• ACTION ITEM
Among the entries below, how many lines contain the string "computer"? Only the number, please.
*** Opening SUPPLIED RECORDS ***
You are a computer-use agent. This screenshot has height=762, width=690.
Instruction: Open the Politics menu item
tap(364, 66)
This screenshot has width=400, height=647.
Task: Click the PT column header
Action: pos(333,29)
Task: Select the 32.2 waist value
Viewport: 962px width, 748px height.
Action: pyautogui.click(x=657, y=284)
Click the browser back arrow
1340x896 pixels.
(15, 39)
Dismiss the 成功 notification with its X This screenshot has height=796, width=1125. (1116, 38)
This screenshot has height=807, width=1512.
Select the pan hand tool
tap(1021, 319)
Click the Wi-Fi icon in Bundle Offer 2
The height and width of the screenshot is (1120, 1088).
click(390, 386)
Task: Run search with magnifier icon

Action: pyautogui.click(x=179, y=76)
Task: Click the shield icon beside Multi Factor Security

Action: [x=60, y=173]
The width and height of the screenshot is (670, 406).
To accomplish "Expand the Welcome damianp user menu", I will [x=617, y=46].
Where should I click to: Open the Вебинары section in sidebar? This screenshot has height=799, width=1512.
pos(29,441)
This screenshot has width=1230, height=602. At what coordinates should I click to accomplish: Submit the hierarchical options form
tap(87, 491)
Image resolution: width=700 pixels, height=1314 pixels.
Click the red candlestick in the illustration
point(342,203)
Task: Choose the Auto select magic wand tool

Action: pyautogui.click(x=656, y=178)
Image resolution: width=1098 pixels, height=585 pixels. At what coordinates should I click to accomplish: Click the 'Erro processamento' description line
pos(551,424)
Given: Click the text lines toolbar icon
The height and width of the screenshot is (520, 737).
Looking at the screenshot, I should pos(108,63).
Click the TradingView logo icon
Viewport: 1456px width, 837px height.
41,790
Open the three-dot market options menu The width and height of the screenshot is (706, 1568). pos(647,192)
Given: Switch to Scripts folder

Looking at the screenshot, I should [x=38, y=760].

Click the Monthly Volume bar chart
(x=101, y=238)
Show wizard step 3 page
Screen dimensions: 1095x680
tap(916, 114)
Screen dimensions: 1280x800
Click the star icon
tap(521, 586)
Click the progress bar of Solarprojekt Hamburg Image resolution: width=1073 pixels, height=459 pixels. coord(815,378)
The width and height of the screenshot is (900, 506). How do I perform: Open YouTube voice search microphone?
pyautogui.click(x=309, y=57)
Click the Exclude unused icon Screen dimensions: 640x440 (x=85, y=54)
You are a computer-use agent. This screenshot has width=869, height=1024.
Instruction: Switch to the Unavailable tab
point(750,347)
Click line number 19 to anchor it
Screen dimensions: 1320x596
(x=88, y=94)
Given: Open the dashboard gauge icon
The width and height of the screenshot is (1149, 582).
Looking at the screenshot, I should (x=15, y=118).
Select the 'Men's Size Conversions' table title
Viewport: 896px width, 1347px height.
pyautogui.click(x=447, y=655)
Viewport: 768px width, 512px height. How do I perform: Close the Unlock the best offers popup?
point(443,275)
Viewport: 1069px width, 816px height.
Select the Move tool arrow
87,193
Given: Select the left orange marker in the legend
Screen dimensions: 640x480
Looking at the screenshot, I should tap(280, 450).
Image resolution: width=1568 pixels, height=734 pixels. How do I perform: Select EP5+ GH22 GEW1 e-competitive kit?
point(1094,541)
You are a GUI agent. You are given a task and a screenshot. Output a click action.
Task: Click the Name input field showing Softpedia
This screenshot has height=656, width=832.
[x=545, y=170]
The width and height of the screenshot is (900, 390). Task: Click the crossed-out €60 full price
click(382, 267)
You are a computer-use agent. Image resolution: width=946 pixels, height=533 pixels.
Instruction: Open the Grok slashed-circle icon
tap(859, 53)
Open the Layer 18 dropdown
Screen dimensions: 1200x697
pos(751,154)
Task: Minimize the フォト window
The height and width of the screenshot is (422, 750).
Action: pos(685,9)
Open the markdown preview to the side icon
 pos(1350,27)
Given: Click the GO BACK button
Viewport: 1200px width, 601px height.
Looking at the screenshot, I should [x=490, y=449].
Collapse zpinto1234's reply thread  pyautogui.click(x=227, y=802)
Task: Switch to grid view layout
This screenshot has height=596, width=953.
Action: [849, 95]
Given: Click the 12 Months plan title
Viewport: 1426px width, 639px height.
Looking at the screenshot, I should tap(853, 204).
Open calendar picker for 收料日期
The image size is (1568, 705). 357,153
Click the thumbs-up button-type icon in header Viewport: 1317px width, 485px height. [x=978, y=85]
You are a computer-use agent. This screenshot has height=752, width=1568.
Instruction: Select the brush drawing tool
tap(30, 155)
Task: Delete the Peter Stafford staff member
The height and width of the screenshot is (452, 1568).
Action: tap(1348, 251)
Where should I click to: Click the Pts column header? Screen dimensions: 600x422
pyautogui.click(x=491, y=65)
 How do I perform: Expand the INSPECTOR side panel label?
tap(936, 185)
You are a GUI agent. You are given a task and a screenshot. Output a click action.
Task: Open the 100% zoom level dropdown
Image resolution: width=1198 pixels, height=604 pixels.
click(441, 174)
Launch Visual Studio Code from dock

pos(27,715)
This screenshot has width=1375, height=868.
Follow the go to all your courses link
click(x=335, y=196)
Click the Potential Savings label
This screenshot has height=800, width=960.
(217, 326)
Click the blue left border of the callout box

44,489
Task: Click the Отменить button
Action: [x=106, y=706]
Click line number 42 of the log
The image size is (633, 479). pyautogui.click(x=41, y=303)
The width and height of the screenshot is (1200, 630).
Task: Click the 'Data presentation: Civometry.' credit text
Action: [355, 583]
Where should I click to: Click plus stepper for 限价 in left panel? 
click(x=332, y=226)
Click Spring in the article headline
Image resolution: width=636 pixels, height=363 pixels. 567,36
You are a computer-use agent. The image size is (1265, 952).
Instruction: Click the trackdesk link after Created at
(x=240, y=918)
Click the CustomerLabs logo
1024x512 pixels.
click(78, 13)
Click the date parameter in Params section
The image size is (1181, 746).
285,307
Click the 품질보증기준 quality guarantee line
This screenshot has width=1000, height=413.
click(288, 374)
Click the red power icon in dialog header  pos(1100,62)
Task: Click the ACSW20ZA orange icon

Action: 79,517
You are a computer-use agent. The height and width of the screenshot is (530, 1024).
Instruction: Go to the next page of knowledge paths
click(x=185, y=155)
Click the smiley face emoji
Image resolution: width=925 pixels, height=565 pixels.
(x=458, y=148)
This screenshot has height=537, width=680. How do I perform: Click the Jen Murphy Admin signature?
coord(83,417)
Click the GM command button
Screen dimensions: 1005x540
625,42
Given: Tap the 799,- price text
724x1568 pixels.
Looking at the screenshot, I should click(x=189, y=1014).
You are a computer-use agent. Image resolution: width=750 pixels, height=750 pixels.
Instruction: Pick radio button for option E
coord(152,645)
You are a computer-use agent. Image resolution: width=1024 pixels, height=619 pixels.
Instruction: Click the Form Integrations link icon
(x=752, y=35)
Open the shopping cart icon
*** Closing SUPPLIED RECORDS ***
• EXERCISE OUTPUT
8